A life such as hers—full of naked greed for its own fulfillment—is deserving of insight and interpretation, but the biography Natalie Robins has written doesn’t give us much of either. The problem with The Untold Journey is that its author hasn’t developed a point of view separate from that of its subject. Making use of Diana’s memoir to an astonishing degree, Robins repeatedly quotes Diana herself, directly and uncritically, as though she (Robins) thinks it legitimate for a biographer to take what her subject says about herself and others at face value, and around such testimony builds a narrative.
Throughout the book, there are numerous instances of this practice. Diana says of Hannah Arendt, who never spoke to her, “I guess she wanted to go to bed with Lionel. That was usually the reason when women weren’t pleasant to me.” And Robins lets these remarkable sentences stand without comment or evaluation. Diana speculated that her marriage detracted from her literary reputation, concluding that “people will celebrate one member of a household but not two”—and, again, Robins lets it go at that. The result is hagiography, pure and simple.
Nevertheless, The Untold Journey does us a service by bringing Diana to the attention of the current generation of readers as, in its own ironic way, hers is an exemplary life: the life of an intelligent and talented woman who struggles to achieve an inner sense of worth while spending the majority of her years in the shadow of borrowed glory, and who therefore becomes so obsessed with the double bind in which she finds herself that ultimately, in her own eyes, it becomes her inescapable identity.
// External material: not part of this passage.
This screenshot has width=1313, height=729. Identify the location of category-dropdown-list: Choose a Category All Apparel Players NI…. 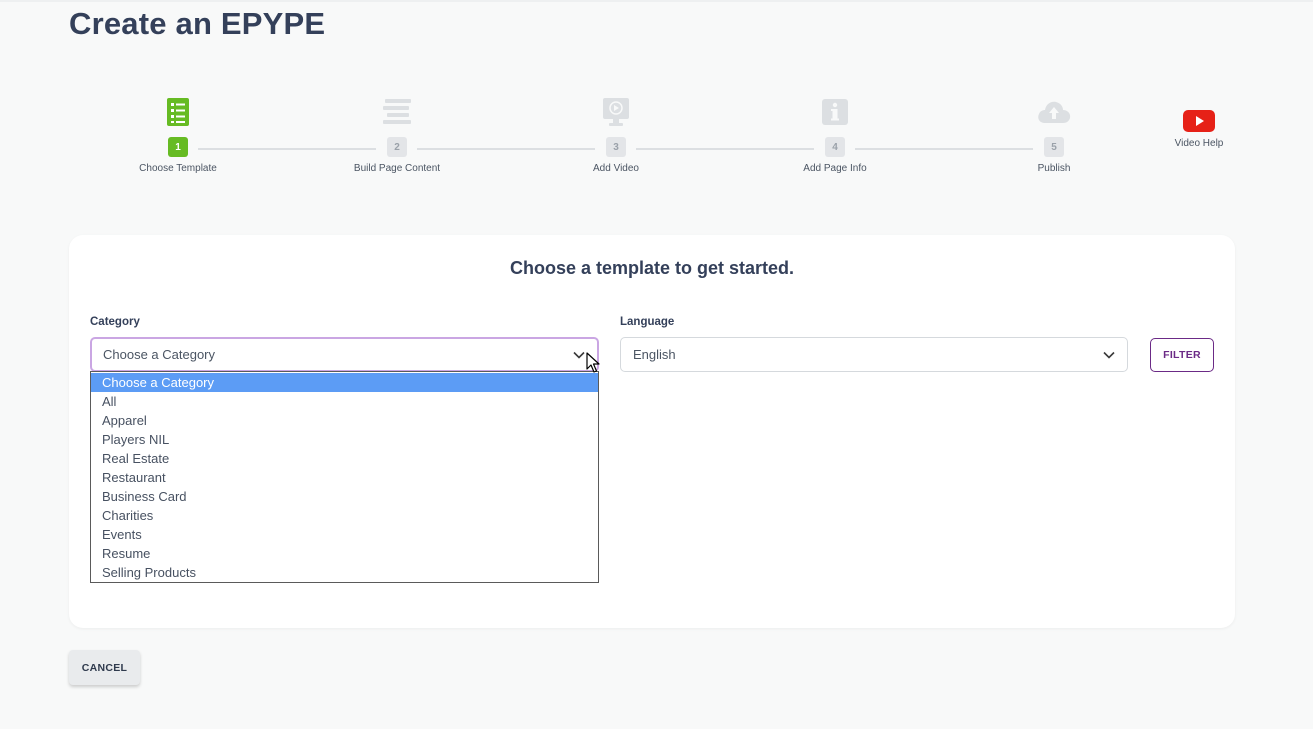
(344, 477).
To the very end, Diana brooded that the leading line of her obituary would read “Diana Trilling dies at 150. Widow of distinguished professor and literary critic Lionel Trilling.” And indeed, mention her name today and three out of four people will ask, “Who’s that?” Add that she was the wife of Lionel Trilling, and those same people reply with a nod of recognition.
Hers was the fate of the woman who, regardless of what she herself undertakes to do, lives and dies the Wife of the Great Man. In literary history alone, three women who shared this fate come to mind: Jane Carlyle (wife of Thomas), Clover Adams (wife of Henry), Zelda Fitzgerald (wife of F. Scott). Jane was a celebrated diarist, Clover a brilliant conversationalist and letter writer, and Zelda a gifted dancer and the author of a painfully moving novel. It is not at all clear that the inborn talents of these women were necessarily inferior to those of their famous husbands, but it is certainly clear that while the men were obsessively centered in their work, the women never were. This perfectly conventional failure to develop the single-hearted motivation required for work of the first order determined all in their lives that was to follow. In the end, Jane Carlyle withered away, Clover Adams committed suicide, and Zelda Fitzgerald lost her reason. Diana Trilling, however, it must be said, went down fighting.
When Diana was 90 years old, now blind and with just one more year to live, a journalist at The Boston Globe wrote a profile of her that included the observation that, while Diana’s ankles were “bloated pink and painful over the straps of black sandals,” she still had “a tongue sharp as a torn tin can.” She must have howled like a wounded animal when these words were read out loud to her, then pulled herself together and dictated a letter to the journalist composed of the kind of gorgeously stern rebuke she might have delivered in a book review written 50 years earlier.